1 of 1 people found the following review helpful
A benchmark performance for many and remembered with affection,
Verified Purchase(What is this?)
This review is from: Tchaikovsky/Sibelius: Violin Concertos (Audio CD)
This recording from 1970 propelled the 22 year old Kyung Wha Chung onto the world stage where she remained for many years during which she recorded many well-respected performances of the repertoire. On this recording she was partnered by the young Andre Previn who was also much liked as a personality at that time and who went on to create a very popular series of TV programs with the LSO.
For those who have lived with various issues of these recordings, from the original LPs through to this latest 24 bit remastering, all that really needs to be said is that this latest version is the best yet providing extra depth of sound-stage, clarity of detail and a generally enhanced sense of reality. Bearing in mind the quality of the performance judged over many years and the enhanced recording, I would suggest that it is worth the additional outlay of an upgrade for those who already own an earlier edition.
The following comments are of more importance to those coming to this remarkable pair of performances for the first time and are interested to know what all the fuss is about.
As a result of all the exposure mentioned in paragraph one, vast numbers of the public bought this issue and got to know the music through this recording. Once an interpretation has taken hold, especially at an impressionable age, it is like to become a reference point. Nevertheless this recording also attracted very favourable reviews across the board from critics including those writing for the respected Gramophone magazine. We must assume that these experienced listeners were able to make reasonably reliable judgements and as such they admired this performance and recording even in the light of violinists such as Heifetz, also well-known for this particular repertoire.
Since 1970 there have been many other fine violinists, fine performances and fine recordings of both works and it would be doubtful to suggest that any one has the complete monopoly of interpretive or performance supremacy. This recording has always enjoyed universal critical approval since its first appearance. Chung delivers a performance of such great accuracy and increasing momentum that any desire for her performance to differ in any major way has never applied. The conclusions of both concertos are very exciting and leaves a satisfied listener marvelling.

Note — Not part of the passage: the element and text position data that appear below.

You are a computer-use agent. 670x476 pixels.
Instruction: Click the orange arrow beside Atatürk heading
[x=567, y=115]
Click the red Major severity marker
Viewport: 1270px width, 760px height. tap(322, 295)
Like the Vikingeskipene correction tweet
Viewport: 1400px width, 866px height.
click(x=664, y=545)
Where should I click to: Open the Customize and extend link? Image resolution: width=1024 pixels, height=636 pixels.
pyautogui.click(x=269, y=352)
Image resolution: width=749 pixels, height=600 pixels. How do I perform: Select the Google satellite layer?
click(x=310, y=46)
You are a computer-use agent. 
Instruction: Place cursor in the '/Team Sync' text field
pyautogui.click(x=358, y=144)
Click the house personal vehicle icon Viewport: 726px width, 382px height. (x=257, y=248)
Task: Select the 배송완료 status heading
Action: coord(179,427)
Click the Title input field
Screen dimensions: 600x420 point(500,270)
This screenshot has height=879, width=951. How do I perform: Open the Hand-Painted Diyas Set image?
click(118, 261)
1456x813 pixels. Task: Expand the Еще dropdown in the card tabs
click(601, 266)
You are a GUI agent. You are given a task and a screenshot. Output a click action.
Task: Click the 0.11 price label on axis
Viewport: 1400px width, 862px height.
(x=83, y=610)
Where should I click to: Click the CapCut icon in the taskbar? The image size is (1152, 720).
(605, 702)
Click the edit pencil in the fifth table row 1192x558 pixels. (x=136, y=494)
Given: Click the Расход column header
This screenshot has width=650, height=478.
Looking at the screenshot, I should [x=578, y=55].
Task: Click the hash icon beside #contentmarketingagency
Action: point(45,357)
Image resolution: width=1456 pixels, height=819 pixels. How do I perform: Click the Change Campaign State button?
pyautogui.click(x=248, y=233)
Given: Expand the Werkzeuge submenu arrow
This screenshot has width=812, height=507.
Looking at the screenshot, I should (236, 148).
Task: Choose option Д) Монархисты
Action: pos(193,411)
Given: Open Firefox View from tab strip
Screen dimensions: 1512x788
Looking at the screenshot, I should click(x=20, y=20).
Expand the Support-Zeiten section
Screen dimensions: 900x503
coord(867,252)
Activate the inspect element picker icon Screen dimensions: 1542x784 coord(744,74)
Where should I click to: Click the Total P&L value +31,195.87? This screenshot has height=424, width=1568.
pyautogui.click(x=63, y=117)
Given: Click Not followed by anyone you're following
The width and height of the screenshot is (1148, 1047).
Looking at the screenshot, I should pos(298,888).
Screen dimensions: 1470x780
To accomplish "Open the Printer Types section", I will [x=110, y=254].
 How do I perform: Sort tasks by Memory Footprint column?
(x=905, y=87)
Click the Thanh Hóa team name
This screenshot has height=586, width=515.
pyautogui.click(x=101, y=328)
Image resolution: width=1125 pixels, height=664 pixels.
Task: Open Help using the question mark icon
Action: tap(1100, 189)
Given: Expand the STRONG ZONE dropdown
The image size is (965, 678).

It might be worth mentioning that the last movement of the Tchaikovsky has the repetitive phrases cut as was normal in those days. Her remake reinstated the missing bars but this earlier performance has a sense of spontaneity that is very special and the slow movement is just like a continuous song unfolding before our ears. However, inevitably there are other recordings that are valued as well such as Mullover and Bell plus numerous others of older vintage such as the excellently remastered Heifetz version.
In summary I would suggest that this disc, thought by many to be near definitive, must be considered seriously by any purchaser intent on purchasing one or several recordings of these two masterpieces.